Novartis slides as Q1 results miss estimates amid Entresto generic pressure
Novartis shares are down after first-quarter 2026 results missed expectations, pressured by U.S. generic erosion of Entresto. The company reaffirmed full-year 2026 guidance, but investors are focusing on near-term sales and profit headwinds tied to the patent cliff.
1. What’s moving the stock
Novartis (NVS) is trading lower after reporting first-quarter 2026 results that came in below market expectations, with management citing pressure from generic competition—most notably impacting U.S. growth for Entresto. The miss is driving a reset in near-term expectations even as the company kept its full-year 2026 guidance unchanged.
2. Key numbers investors are reacting to
In the quarter ended March 31, 2026, Novartis reported core operating profit of about $4.9 billion, below the roughly $5.1 billion level expected by analysts, alongside softer sales versus consensus forecasts. The company also posted core EPS of $1.99, reflecting year-over-year pressure as generic erosion weighed on results.
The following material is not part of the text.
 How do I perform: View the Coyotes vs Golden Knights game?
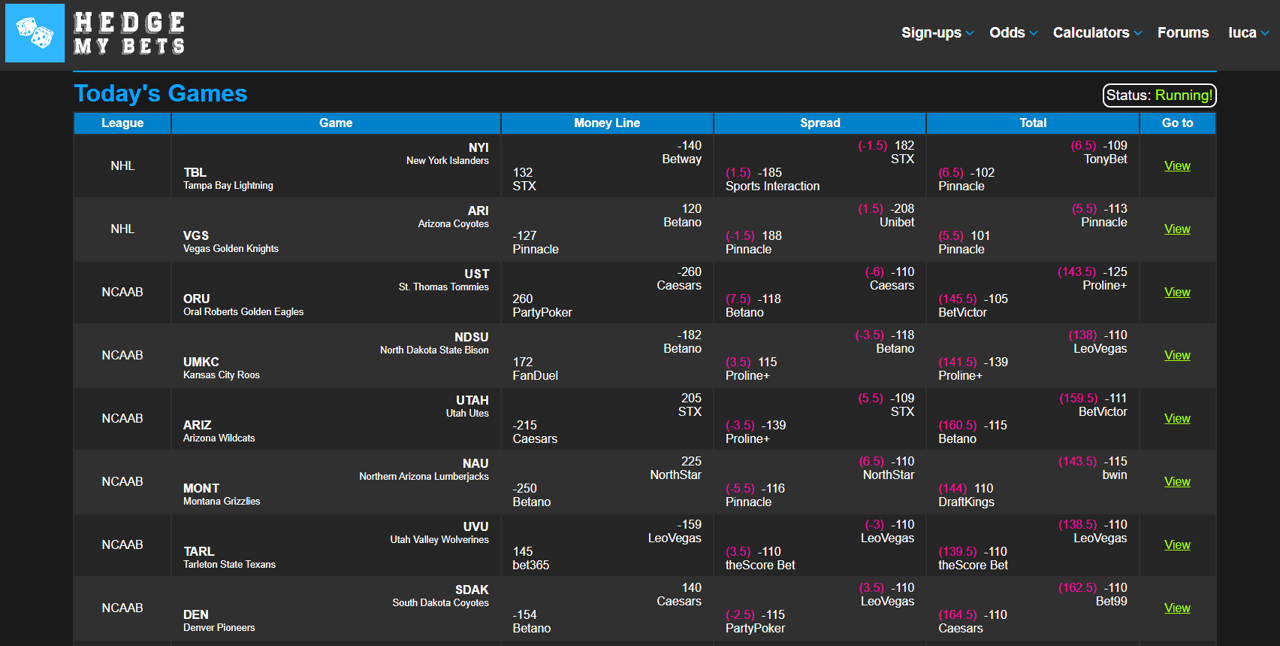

3. Guidance and the bigger debate: patent cliff vs. pipeline
Novartis reiterated its FY 2026 guidance, signaling confidence that brand momentum and launches can help stabilize performance despite near-term generic headwinds. Still, today’s move reflects investor concern that the most immediate impact from the patent cliff is arriving faster than hoped, making upcoming second-half clinical readouts and pipeline milestones more critical to the stock’s narrative.